WHAT YOU NEED TO DO ▸
Please reproduce the whole listing without altering anything.

● ● ●

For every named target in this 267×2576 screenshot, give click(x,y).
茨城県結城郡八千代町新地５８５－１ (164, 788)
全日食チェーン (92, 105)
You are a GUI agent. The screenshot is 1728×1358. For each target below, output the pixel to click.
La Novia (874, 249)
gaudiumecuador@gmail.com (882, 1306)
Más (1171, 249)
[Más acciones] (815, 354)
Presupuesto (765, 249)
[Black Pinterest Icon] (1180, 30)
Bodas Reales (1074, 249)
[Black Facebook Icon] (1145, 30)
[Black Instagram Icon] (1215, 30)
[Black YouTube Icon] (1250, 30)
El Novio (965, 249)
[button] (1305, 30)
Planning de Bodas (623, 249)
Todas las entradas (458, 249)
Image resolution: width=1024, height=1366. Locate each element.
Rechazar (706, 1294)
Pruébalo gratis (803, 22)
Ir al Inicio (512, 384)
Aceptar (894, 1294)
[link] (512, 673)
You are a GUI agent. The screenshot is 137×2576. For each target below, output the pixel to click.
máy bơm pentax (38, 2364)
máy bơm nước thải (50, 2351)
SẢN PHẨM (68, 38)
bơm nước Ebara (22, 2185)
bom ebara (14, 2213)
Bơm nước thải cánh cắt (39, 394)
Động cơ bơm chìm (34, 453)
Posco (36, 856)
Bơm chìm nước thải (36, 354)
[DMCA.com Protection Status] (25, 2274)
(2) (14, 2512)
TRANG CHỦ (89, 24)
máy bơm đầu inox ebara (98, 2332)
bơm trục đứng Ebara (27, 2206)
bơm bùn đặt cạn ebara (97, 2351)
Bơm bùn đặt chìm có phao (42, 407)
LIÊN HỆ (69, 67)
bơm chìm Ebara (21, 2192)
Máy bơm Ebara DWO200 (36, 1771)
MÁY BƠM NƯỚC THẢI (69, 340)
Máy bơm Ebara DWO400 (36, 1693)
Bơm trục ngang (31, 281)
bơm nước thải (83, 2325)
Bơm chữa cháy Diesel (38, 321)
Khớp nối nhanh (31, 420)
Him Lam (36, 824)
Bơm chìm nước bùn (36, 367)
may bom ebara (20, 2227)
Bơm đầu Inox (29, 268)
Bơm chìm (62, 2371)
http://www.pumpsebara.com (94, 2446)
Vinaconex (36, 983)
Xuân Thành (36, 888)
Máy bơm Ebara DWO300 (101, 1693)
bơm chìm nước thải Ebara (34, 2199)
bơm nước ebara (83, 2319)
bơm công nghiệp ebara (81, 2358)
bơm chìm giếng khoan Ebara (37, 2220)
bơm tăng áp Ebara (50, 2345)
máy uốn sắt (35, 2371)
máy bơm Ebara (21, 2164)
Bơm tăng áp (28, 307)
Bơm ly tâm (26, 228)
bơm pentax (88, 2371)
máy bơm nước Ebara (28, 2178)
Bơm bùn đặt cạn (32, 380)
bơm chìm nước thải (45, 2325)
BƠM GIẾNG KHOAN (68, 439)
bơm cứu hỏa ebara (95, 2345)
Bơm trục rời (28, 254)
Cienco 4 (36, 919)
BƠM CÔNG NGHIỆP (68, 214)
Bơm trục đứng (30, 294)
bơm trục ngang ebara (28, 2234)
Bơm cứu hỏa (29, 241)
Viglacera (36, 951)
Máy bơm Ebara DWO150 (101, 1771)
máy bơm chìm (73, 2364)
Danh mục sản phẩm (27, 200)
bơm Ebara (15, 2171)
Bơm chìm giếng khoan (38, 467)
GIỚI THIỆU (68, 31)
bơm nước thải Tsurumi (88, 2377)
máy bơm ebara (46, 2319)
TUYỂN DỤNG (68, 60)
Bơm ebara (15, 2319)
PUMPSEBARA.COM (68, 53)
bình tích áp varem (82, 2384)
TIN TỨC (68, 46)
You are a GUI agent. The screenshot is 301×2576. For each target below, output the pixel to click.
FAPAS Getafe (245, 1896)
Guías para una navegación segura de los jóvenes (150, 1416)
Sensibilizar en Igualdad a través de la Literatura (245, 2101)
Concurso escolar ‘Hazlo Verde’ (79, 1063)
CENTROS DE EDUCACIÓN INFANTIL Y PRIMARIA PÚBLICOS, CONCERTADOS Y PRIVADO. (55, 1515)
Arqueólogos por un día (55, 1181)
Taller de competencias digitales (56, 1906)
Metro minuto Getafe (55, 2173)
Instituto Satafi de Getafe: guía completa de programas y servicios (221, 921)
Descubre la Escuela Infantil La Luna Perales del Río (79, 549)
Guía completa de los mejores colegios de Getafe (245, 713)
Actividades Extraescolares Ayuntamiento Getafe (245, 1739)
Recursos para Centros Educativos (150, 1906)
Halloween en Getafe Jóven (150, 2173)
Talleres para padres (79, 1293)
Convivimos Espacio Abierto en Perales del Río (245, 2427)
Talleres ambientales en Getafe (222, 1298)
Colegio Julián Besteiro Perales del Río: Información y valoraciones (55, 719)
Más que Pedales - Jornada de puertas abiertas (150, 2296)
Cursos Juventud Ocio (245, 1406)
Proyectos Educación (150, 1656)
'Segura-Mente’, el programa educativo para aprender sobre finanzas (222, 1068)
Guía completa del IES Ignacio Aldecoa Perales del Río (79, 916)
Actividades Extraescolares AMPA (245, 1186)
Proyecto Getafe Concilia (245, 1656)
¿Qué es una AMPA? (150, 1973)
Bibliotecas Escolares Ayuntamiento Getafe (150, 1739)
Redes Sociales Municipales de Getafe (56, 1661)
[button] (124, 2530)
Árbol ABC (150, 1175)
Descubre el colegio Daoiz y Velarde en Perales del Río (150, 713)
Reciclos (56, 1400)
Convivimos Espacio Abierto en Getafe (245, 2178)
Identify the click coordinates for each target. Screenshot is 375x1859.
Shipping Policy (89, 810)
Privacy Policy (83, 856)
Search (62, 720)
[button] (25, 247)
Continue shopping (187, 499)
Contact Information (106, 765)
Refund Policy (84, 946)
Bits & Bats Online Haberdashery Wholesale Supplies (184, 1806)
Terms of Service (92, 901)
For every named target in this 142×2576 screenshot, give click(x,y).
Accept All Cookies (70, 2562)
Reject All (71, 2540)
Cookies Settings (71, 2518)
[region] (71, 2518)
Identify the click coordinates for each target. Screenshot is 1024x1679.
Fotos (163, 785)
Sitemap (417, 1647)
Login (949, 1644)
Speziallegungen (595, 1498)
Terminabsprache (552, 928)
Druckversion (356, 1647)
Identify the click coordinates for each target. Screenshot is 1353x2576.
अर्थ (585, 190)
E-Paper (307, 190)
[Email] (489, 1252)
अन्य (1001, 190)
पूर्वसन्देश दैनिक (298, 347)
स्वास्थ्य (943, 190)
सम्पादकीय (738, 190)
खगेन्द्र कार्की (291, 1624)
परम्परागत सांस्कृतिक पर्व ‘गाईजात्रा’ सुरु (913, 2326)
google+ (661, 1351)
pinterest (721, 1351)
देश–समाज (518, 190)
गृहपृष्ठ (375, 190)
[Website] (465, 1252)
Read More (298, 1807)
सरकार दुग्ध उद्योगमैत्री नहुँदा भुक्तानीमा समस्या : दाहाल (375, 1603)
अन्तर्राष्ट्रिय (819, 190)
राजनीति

● ● ●

RESPONSE AREA ▸
For every named target in this 267×2576 screenshot, give click(x,y).
茨城県結城郡八千代町新地５８５－１ (164, 788)
全日食チェーン (92, 105)
You are a GUI agent. The screenshot is 1728×1358. For each target below, output the pixel to click.
La Novia (874, 249)
gaudiumecuador@gmail.com (882, 1306)
Más (1171, 249)
[Más acciones] (815, 354)
Presupuesto (765, 249)
[Black Pinterest Icon] (1180, 30)
Bodas Reales (1074, 249)
[Black Facebook Icon] (1145, 30)
[Black Instagram Icon] (1215, 30)
[Black YouTube Icon] (1250, 30)
El Novio (965, 249)
[button] (1305, 30)
Planning de Bodas (623, 249)
Todas las entradas (458, 249)
Image resolution: width=1024, height=1366. Locate each element.
Rechazar (706, 1294)
Pruébalo gratis (803, 22)
Ir al Inicio (512, 384)
Aceptar (894, 1294)
[link] (512, 673)
You are a GUI agent. The screenshot is 137×2576. For each target below, output the pixel to click.
máy bơm pentax (38, 2364)
máy bơm nước thải (50, 2351)
SẢN PHẨM (68, 38)
bơm nước Ebara (22, 2185)
bom ebara (14, 2213)
Bơm nước thải cánh cắt (39, 394)
Động cơ bơm chìm (34, 453)
Posco (36, 856)
Bơm chìm nước thải (36, 354)
[DMCA.com Protection Status] (25, 2274)
(2) (14, 2512)
TRANG CHỦ (89, 24)
máy bơm đầu inox ebara (98, 2332)
bơm trục đứng Ebara (27, 2206)
bơm bùn đặt cạn ebara (97, 2351)
Bơm bùn đặt chìm có phao (42, 407)
LIÊN HỆ (69, 67)
bơm chìm Ebara (21, 2192)
Máy bơm Ebara DWO200 (36, 1771)
MÁY BƠM NƯỚC THẢI (69, 340)
Máy bơm Ebara DWO400 (36, 1693)
Bơm trục ngang (31, 281)
bơm nước thải (83, 2325)
Bơm chữa cháy Diesel (38, 321)
Khớp nối nhanh (31, 420)
Him Lam (36, 824)
Bơm chìm nước bùn (36, 367)
may bom ebara (20, 2227)
Bơm đầu Inox (29, 268)
Bơm chìm (62, 2371)
http://www.pumpsebara.com (94, 2446)
Vinaconex (36, 983)
Xuân Thành (36, 888)
Máy bơm Ebara DWO300 (101, 1693)
bơm chìm nước thải Ebara (34, 2199)
bơm nước ebara (83, 2319)
bơm công nghiệp ebara (81, 2358)
bơm chìm giếng khoan Ebara (37, 2220)
bơm tăng áp Ebara (50, 2345)
máy uốn sắt (35, 2371)
máy bơm Ebara (21, 2164)
Bơm tăng áp (28, 307)
Bơm ly tâm (26, 228)
bơm pentax (88, 2371)
máy bơm nước Ebara (28, 2178)
Bơm bùn đặt cạn (32, 380)
bơm chìm nước thải (45, 2325)
BƠM GIẾNG KHOAN (68, 439)
bơm cứu hỏa ebara (95, 2345)
Bơm trục rời (28, 254)
Cienco 4 (36, 919)
BƠM CÔNG NGHIỆP (68, 214)
Bơm trục đứng (30, 294)
bơm trục ngang ebara (28, 2234)
Bơm cứu hỏa (29, 241)
Viglacera (36, 951)
Máy bơm Ebara DWO150 (101, 1771)
máy bơm chìm (73, 2364)
Danh mục sản phẩm (27, 200)
bơm Ebara (15, 2171)
Bơm chìm giếng khoan (38, 467)
GIỚI THIỆU (68, 31)
bơm nước thải Tsurumi (88, 2377)
máy bơm ebara (46, 2319)
TUYỂN DỤNG (68, 60)
Bơm ebara (15, 2319)
PUMPSEBARA.COM (68, 53)
bình tích áp varem (82, 2384)
TIN TỨC (68, 46)
You are a GUI agent. The screenshot is 301×2576. For each target below, output the pixel to click.
FAPAS Getafe (245, 1896)
Guías para una navegación segura de los jóvenes (150, 1416)
Sensibilizar en Igualdad a través de la Literatura (245, 2101)
Concurso escolar ‘Hazlo Verde’ (79, 1063)
CENTROS DE EDUCACIÓN INFANTIL Y PRIMARIA PÚBLICOS, CONCERTADOS Y PRIVADO. (55, 1515)
Arqueólogos por un día (55, 1181)
Taller de competencias digitales (56, 1906)
Metro minuto Getafe (55, 2173)
Instituto Satafi de Getafe: guía completa de programas y servicios (221, 921)
Descubre la Escuela Infantil La Luna Perales del Río (79, 549)
Guía completa de los mejores colegios de Getafe (245, 713)
Actividades Extraescolares Ayuntamiento Getafe (245, 1739)
Recursos para Centros Educativos (150, 1906)
Halloween en Getafe Jóven (150, 2173)
Talleres para padres (79, 1293)
Convivimos Espacio Abierto en Perales del Río (245, 2427)
Talleres ambientales en Getafe (222, 1298)
Colegio Julián Besteiro Perales del Río: Información y valoraciones (55, 719)
Más que Pedales - Jornada de puertas abiertas (150, 2296)
Cursos Juventud Ocio (245, 1406)
Proyectos Educación (150, 1656)
'Segura-Mente’, el programa educativo para aprender sobre finanzas (222, 1068)
Guía completa del IES Ignacio Aldecoa Perales del Río (79, 916)
Actividades Extraescolares AMPA (245, 1186)
Proyecto Getafe Concilia (245, 1656)
¿Qué es una AMPA? (150, 1973)
Bibliotecas Escolares Ayuntamiento Getafe (150, 1739)
Redes Sociales Municipales de Getafe (56, 1661)
[button] (124, 2530)
Árbol ABC (150, 1175)
Descubre el colegio Daoiz y Velarde en Perales del Río (150, 713)
Reciclos (56, 1400)
Convivimos Espacio Abierto en Getafe (245, 2178)
Identify the click coordinates for each target. Screenshot is 375x1859.
Shipping Policy (89, 810)
Privacy Policy (83, 856)
Search (62, 720)
[button] (25, 247)
Continue shopping (187, 499)
Contact Information (106, 765)
Refund Policy (84, 946)
Bits & Bats Online Haberdashery Wholesale Supplies (184, 1806)
Terms of Service (92, 901)
For every named target in this 142×2576 screenshot, give click(x,y).
Accept All Cookies (70, 2562)
Reject All (71, 2540)
Cookies Settings (71, 2518)
[region] (71, 2518)
Identify the click coordinates for each target. Screenshot is 1024x1679.
Fotos (163, 785)
Sitemap (417, 1647)
Login (949, 1644)
Speziallegungen (595, 1498)
Terminabsprache (552, 928)
Druckversion (356, 1647)
Identify the click coordinates for each target. Screenshot is 1353x2576.
अर्थ (585, 190)
E-Paper (307, 190)
[Email] (489, 1252)
अन्य (1001, 190)
पूर्वसन्देश दैनिक (298, 347)
स्वास्थ्य (943, 190)
सम्पादकीय (738, 190)
खगेन्द्र कार्की (291, 1624)
परम्परागत सांस्कृतिक पर्व ‘गाईजात्रा’ सुरु (913, 2326)
google+ (661, 1351)
pinterest (721, 1351)
देश–समाज (518, 190)
गृहपृष्ठ (375, 190)
[Website] (465, 1252)
Read More (298, 1807)
सरकार दुग्ध उद्योगमैत्री नहुँदा भुक्तानीमा समस्या : दाहाल (375, 1603)
अन्तर्राष्ट्रिय (819, 190)
राजनीति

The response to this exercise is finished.